[Dataset — start]
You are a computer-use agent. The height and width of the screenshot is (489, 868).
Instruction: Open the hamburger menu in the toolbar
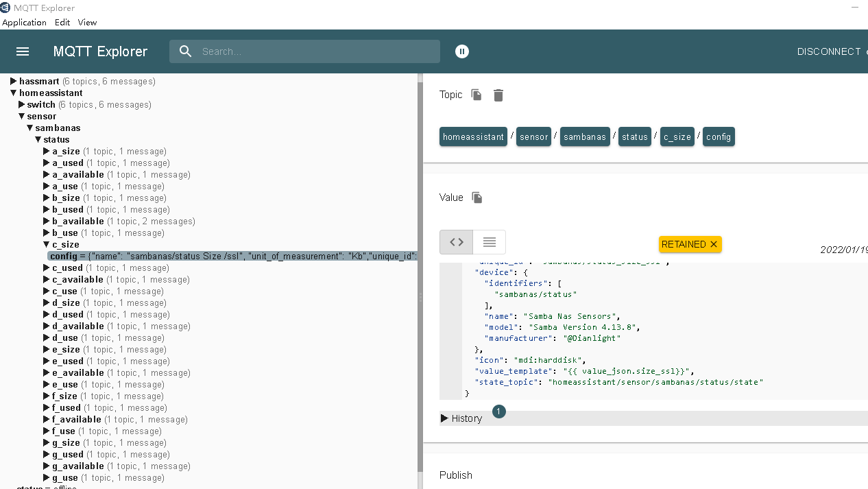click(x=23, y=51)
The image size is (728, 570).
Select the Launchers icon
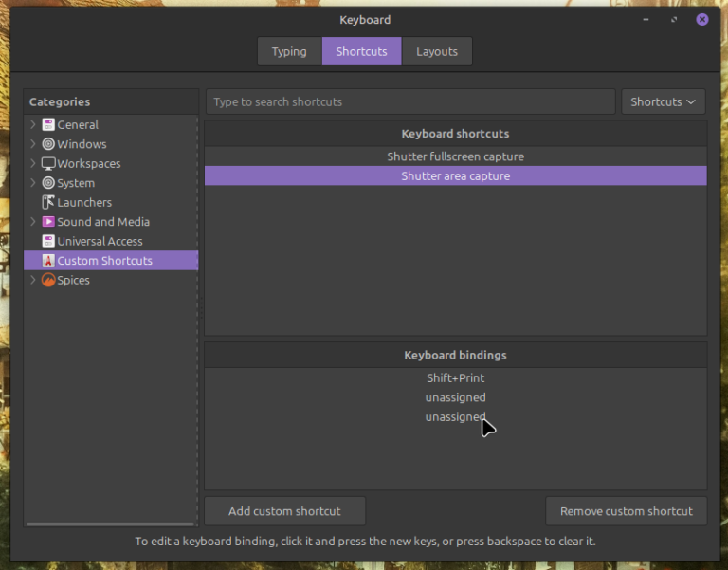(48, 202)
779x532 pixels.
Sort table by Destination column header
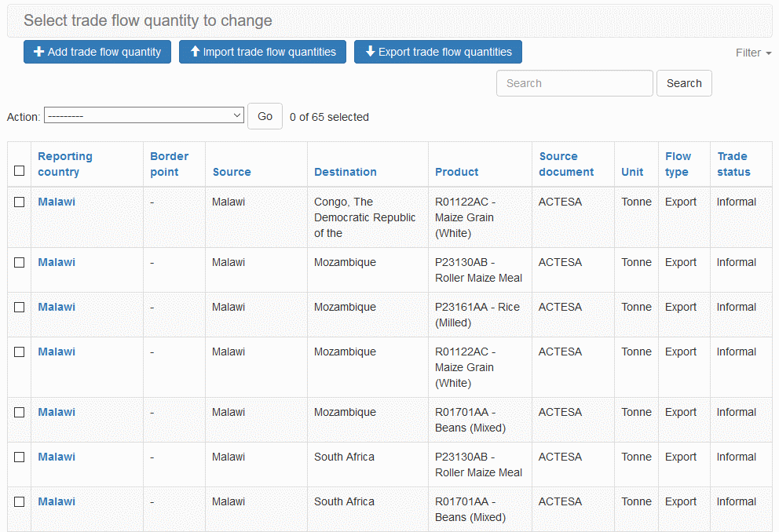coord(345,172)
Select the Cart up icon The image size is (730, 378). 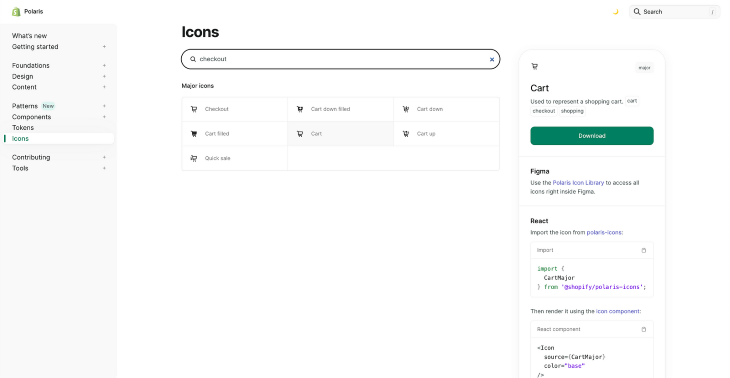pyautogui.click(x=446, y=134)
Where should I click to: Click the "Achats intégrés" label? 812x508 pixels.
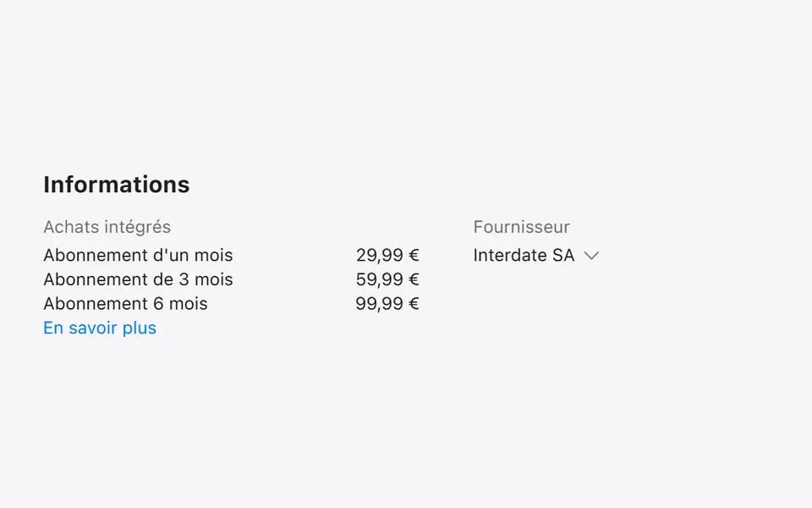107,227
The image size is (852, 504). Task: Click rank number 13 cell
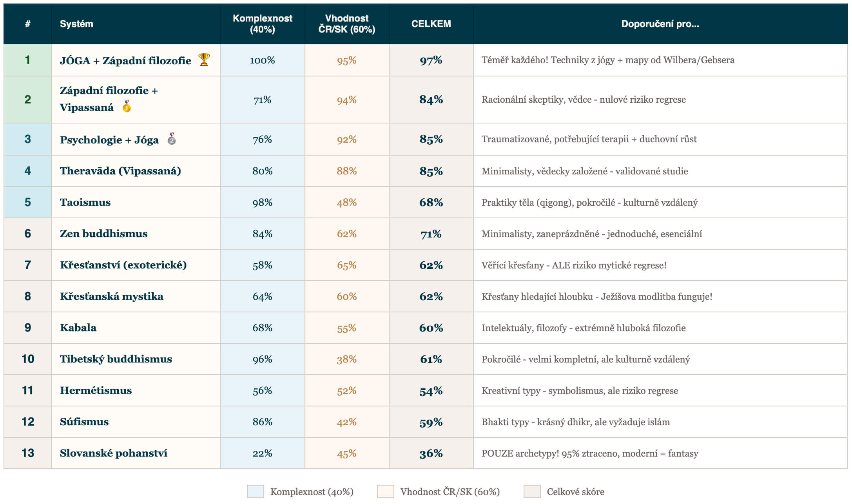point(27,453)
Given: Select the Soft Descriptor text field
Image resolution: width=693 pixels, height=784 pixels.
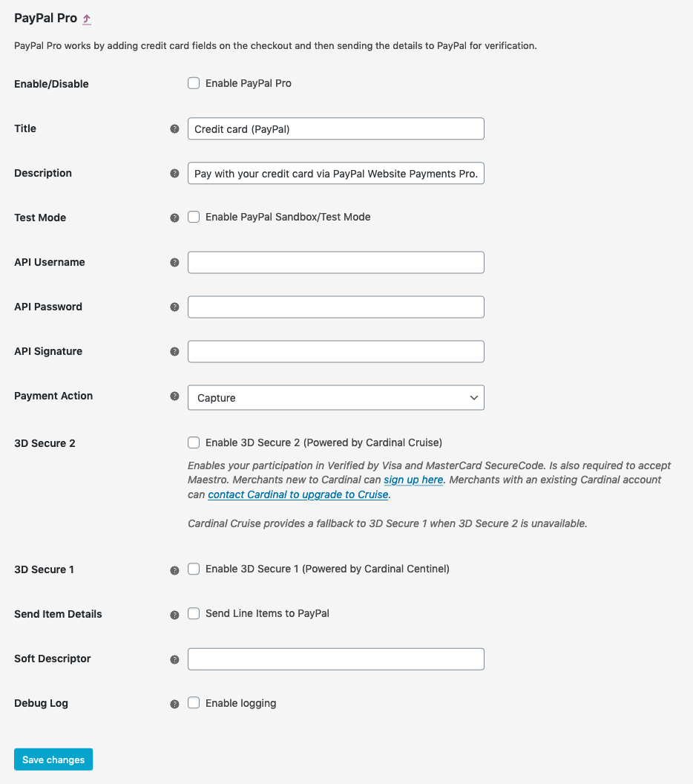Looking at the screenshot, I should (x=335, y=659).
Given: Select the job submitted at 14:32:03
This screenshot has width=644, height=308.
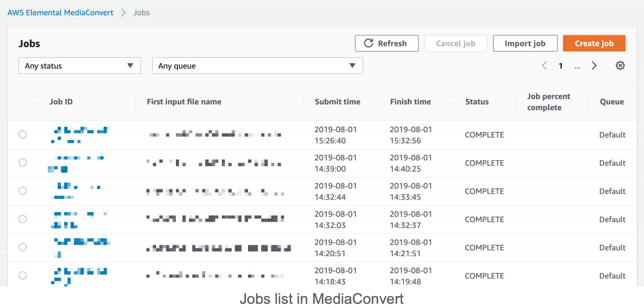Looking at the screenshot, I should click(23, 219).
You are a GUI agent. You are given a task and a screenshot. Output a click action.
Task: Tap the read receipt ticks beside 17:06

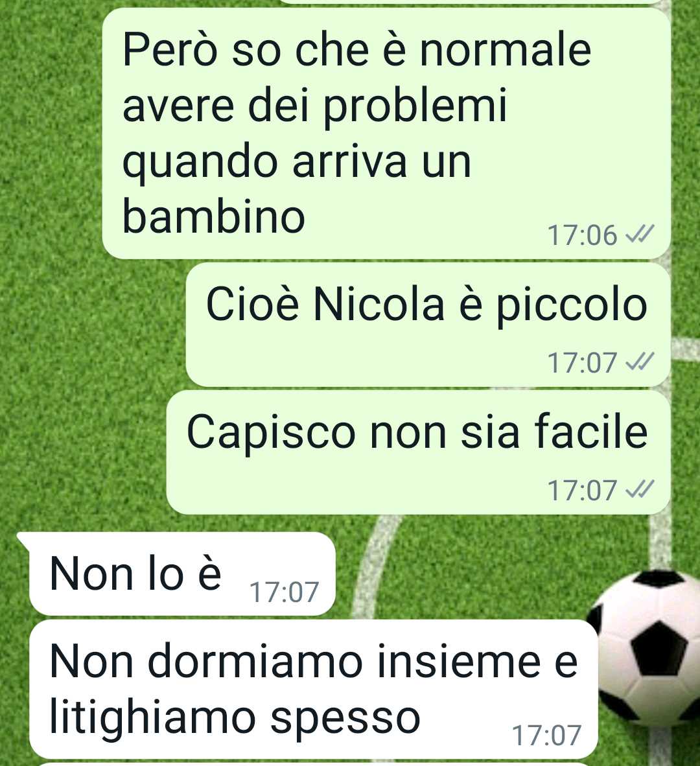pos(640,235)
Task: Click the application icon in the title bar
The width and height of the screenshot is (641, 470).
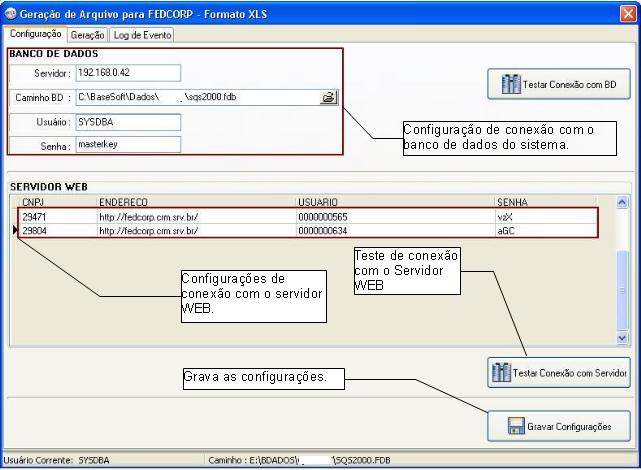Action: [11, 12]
[Dataset — finish]
■ **Exercise aim**
Only the lines from the one containing "Task: Tap the read receipt ticks beside 17:06" through the end of the records above should be retyped, exactly as they stand, with any pictures left out.

■ **Task result**
Task: Tap the read receipt ticks beside 17:06

pos(640,235)
Task: Click the application icon in the title bar
The width and height of the screenshot is (641, 470).
Action: [11, 12]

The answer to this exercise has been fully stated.